A Korean nationwide cohort study by Tae-Hoon Kim et al has shown that truly low-risk Asian patients with atrial fibrillation (AF) for stroke can be identified using the CHA2DS2-VASc score. The study was published in the American Heart Association/American Stroke Association’s Stroke journal.
Non-vitamin K antagonist novel oral anticoagulants (NOACs) have effectively lowered the threshold of stroke risk for initiating other oral anticoagulants (OACs). Atrial fibrillation has long been treated with warfarin, an antigoagulant therapy which requires regular patient monitoring and has a higher risk of bleeding than NOACs, which may be a safer alternative with similar benefits to warfarin. As a result, prescription of NOACs such as apixaban has become prevalent in AF treatment.
As Kim et al note, “the focus of stroke prevention in patients with nonvalvular atrial fibrillation has shifted away from predicting high-risk patients toward initially identifying patients with a truly low risk of ischemic stroke, who do not need antithrombotic therapy.”
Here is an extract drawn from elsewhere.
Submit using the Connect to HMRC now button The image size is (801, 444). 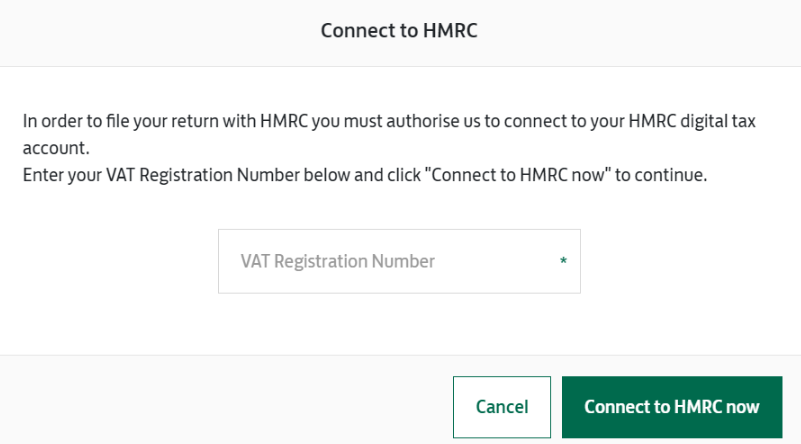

The follow-up study, which included a total of 5,855 OAC naive patients with nonvalvular AF over a period of 9-5 years, looked at methods of defining low-risk patients to limit unnecessary NOAC therapies. The study sample was based on patients aged 20 years or older enrolled in the Korea National Health Insurance Service-Sample Cohort database between January 2002 to December 2008 and followed up until December 2013.
The predictive ability of three risk stratification schemes were compared: congestive heart failure, hypertension, age ≥75, diabetes mellitus, prior stroke or transient ischemic attack (doubled; CHADS2), congestive heart failure, hypertension, age ≥75 (doubled), diabetes mellitus, prior stroke or transient ischemic attack (doubled), vascular disease, age 65 to 74, female (CHA2DS2-VASc), and Anticoagulation and Risk Factors in Atrial Fibrillation (ATRIA).
Kim et al conclude that the CHA2DS2-VASc score performed well and was a good tool for “defining truly low-risk Asian patients with atrial fibrillation for stroke compared with CHADS2 and ATRIA scores.”